If I have just contradicted myself through my examples that’s because Régis Colombo’s photography can hardly be restricted to a set pattern. When you spot one, you must immediately question it because other images come and contradict it. Talking about his work is therefore a difficult task for whoever wants to undertake it, but it is precisely this constant escaping from genres, styles and standards that make his photographic universe so interesting.
The same happens when he takes a picture of public figures because, here again, he makes us sway between a feeling of familiarity and the unknown. I have never met the Dalaï-Lama, or even Benoît Poelvoorde, but in Régis’ pictures you’d think they were old friends. Unlike the portrait of the Bangkok police chief which only gives me a sense of unbridgeable distance:
I can’t see his eyes and I don’t want to see them.

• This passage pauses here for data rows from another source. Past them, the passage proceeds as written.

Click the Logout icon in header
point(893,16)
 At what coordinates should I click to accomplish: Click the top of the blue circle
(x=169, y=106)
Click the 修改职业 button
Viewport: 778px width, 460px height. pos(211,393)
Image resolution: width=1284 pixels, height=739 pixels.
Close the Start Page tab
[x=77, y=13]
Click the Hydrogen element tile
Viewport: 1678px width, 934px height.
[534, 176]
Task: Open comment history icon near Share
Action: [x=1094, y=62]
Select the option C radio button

From reality to fantasy (and back)
The link between photography and reality is an old story. “I captured the light and chained it!
– I forced the sun to paint some pictures for me”. Those were the words of Louis Daguerre. If it is the sun that does the painting, what does the photographer do? Does he initiate a process that essentially escapes him? “You press the button, we do the rest” such was Kodak’s advertising slogan in 1888. In effect, “The photos are there, and all you have to do is take them” (Robert Capa). This old tradition of perceiving photography like a testimony, a print of reality, still haunts conversations around the whole practice and sometimes makes you forget that photography is above all a construction… Go on then, one more quote: “You don’t take a picture, you create it.” (Ansel Adams).
This construction does not alter the fact that our reading of the photographic image is guided first of all by a constant drive to compare it with reality. Has the palm tree been added to the picture on the right or was it removed from the one on the left? One or other possibility inevitably alters the way we perceive the two photos. Only one of them will end up looking natural, and relegate the other to the category of fake. In the end, has this palm tree really been added or removed?
But if reality comes from the experience of looking, then any photograph is real because it bears. at least in itself. its own material existence: if it exists, if I can look at it, it is real. Does this imply that what it shows is real? Of course not, it is clearly a discourse on reality but it springs from a chosen moment that has been framed and made two-dimensional, unitemporal. A moment that stands as the representative of a whole which is far more complex. Like all representations, photography is far more dependent on fantasy that on “reality”. But since fantasy is the connotation of real elements, chosen, separated and filled with meaning, then any type of photography is closely related to it. This ambiguous relationship is what the pictures in this book evoke for me.

Multidimensional photography
It is a fact: any image is polysemic. It contains series of meanings which can actually be contradictory. What an image means to us depends on what we have lived, on our experience, it will cause different impressions depending on the people who are looking at it. This polysemy can be reduced, through the use of legends, for example, but also through conventions not related to the image itself: a give-way sign is less polysemic than an abstract painting. But it is a convention, a construction, because nothing in that red triangle pointing downwards intrinsically contains the notion of having to “give way”. There are also some conventions which are not as strict as the highway code but which play a role in the reading and connotation of an image, these are cultural standards, stereotypes, habits. In other words, if every person has a potentially different interpretation of a photograph, the latter will nonetheless be interpreted through socially-shared standards.
Régis Colombo’s photographs feed on these standards to point them out all the more and, in some ways, to destroy them better. Through the accumulation of images gathered into a single one, his compositions and his “Transparencies” are here to cloud the issue of pre-established interpretations, they restore the observer’s right to disarray and challenge.